Quote only the span from the first line of the entries to the line containing "Viewport: 291px width, 169px height.", both ends kept. Leave every picture out.

Start of Data records

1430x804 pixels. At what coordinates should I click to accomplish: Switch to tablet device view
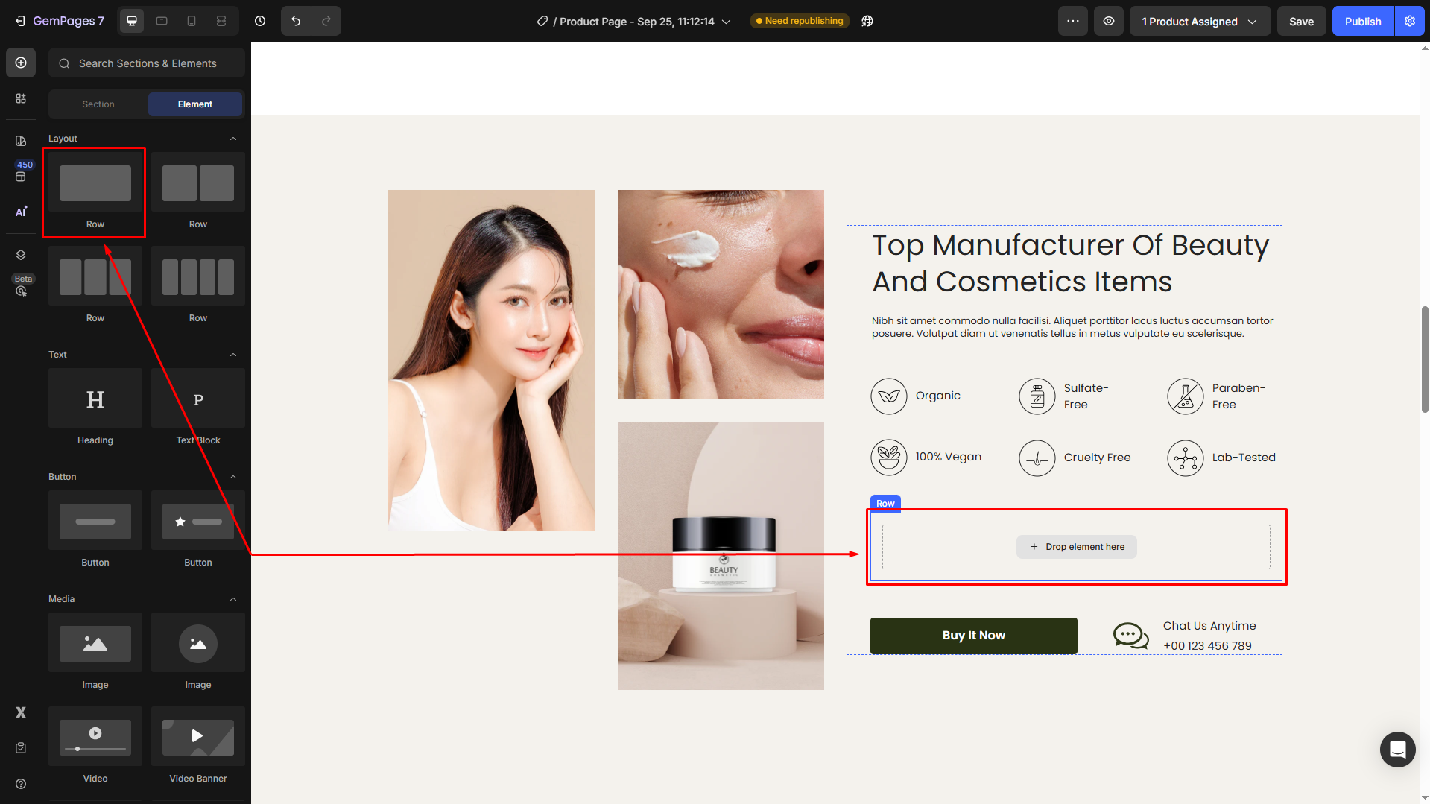point(162,21)
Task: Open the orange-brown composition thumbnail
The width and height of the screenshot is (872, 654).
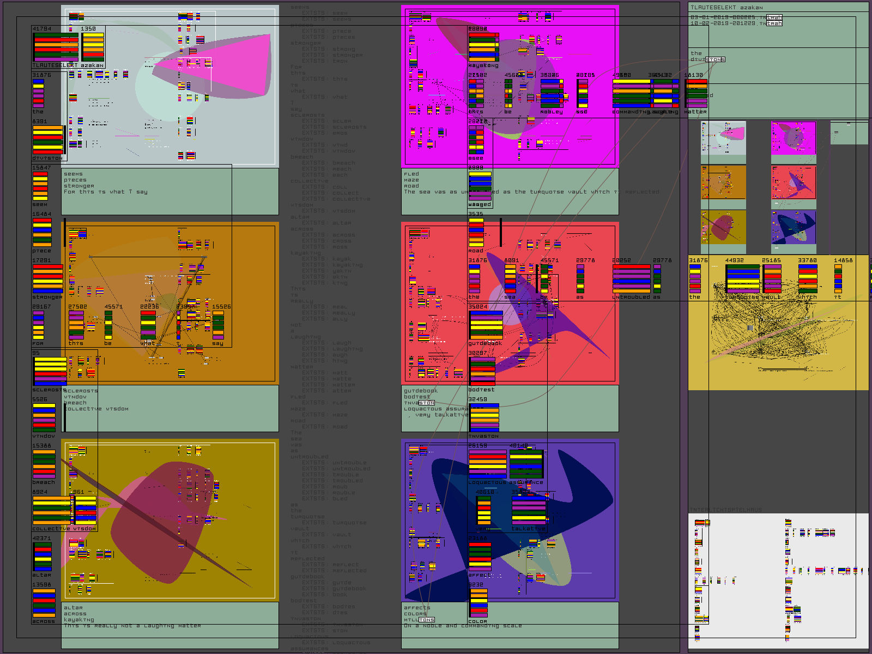Action: pos(723,183)
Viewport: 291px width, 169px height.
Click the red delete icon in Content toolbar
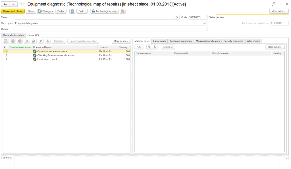coord(20,41)
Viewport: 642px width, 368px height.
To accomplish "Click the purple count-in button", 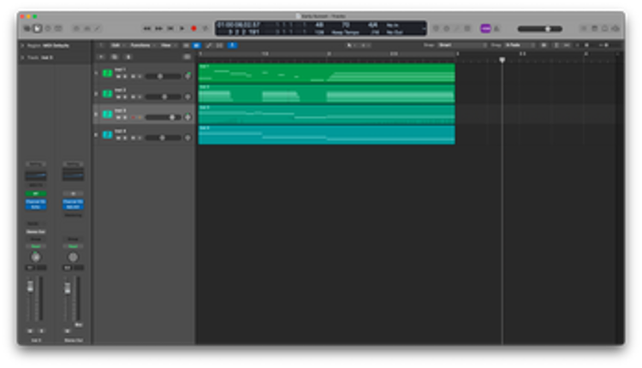I will (485, 28).
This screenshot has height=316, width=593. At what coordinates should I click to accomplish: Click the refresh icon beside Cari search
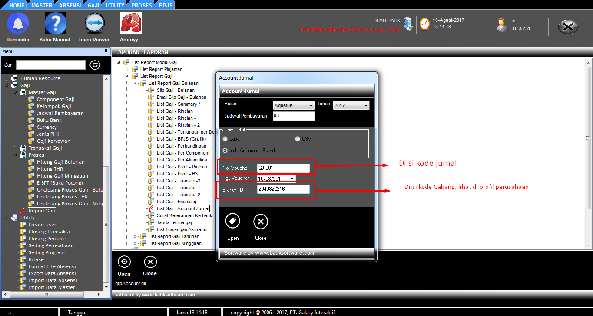coord(95,65)
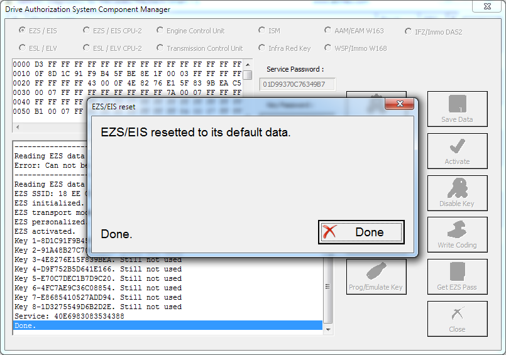Viewport: 506px width, 355px height.
Task: Click the Prog/Emulate Key icon
Action: (x=377, y=271)
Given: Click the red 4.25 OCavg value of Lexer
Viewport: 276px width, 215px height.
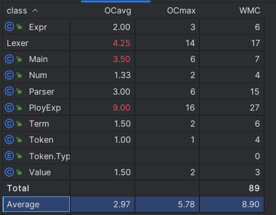Looking at the screenshot, I should [121, 43].
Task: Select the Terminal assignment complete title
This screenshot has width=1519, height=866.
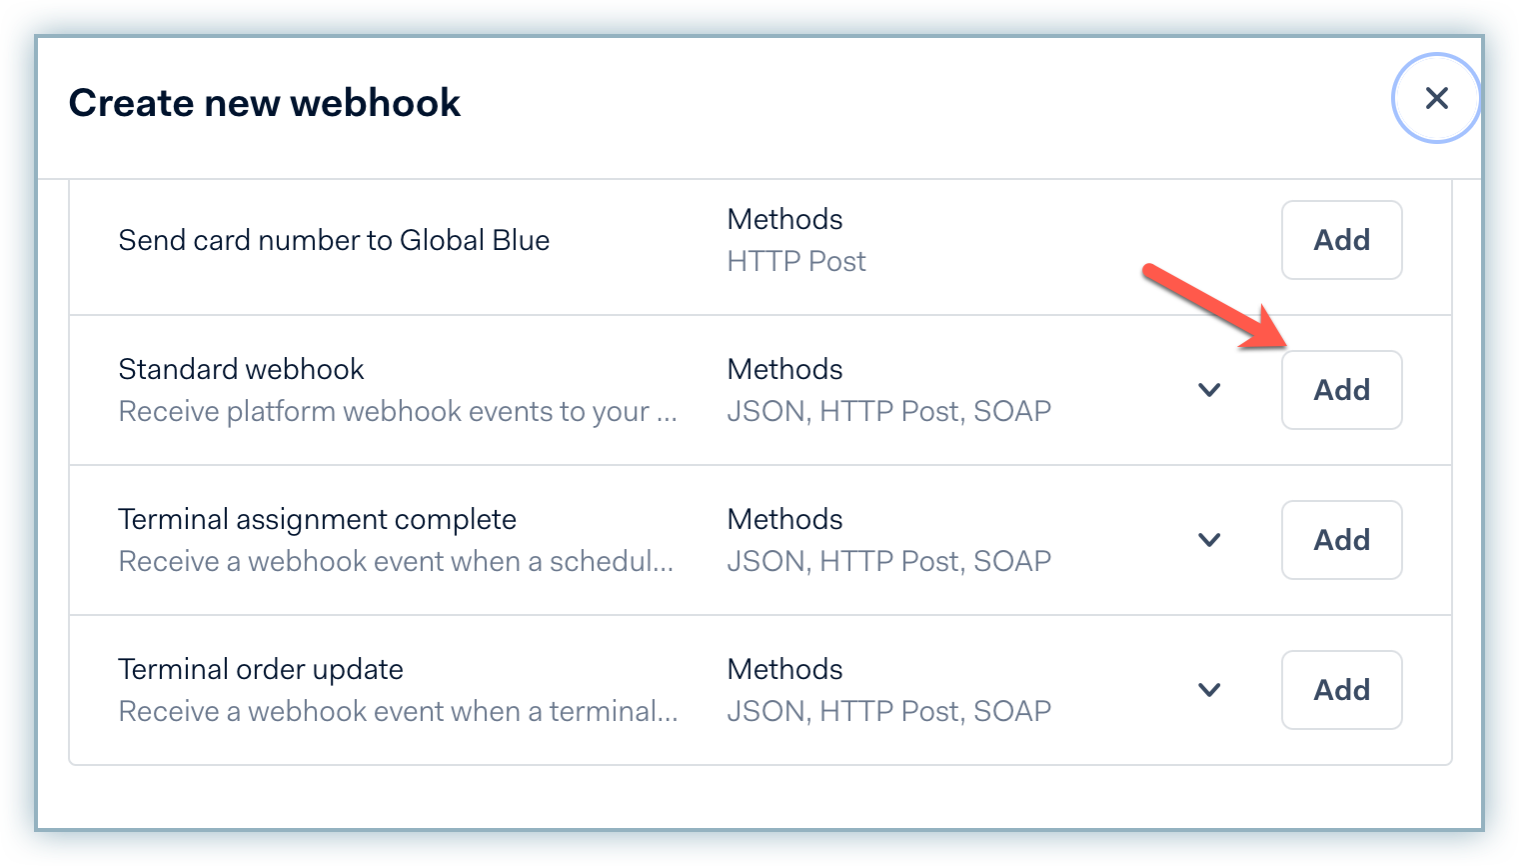Action: coord(317,519)
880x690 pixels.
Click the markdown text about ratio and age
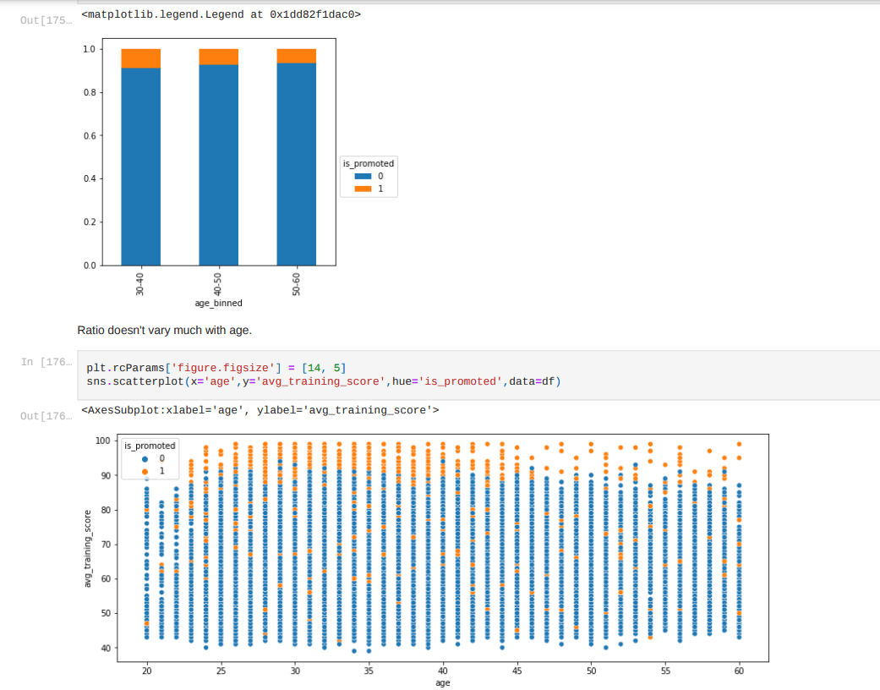(x=164, y=330)
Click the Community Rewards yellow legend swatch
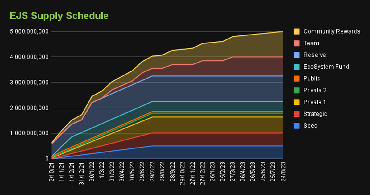370x195 pixels. [297, 31]
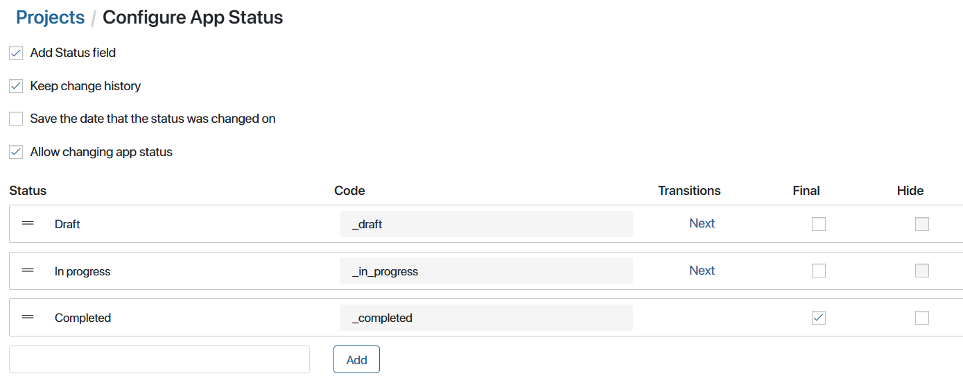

End of Data records

◆ **Response to this task**:
1430x804 pixels. At what coordinates should I click to accomplish: Switch to tablet device view
point(162,21)
Task: Open the orange-brown composition thumbnail
The width and height of the screenshot is (872, 654).
Action: pos(723,183)
Viewport: 291px width, 169px height.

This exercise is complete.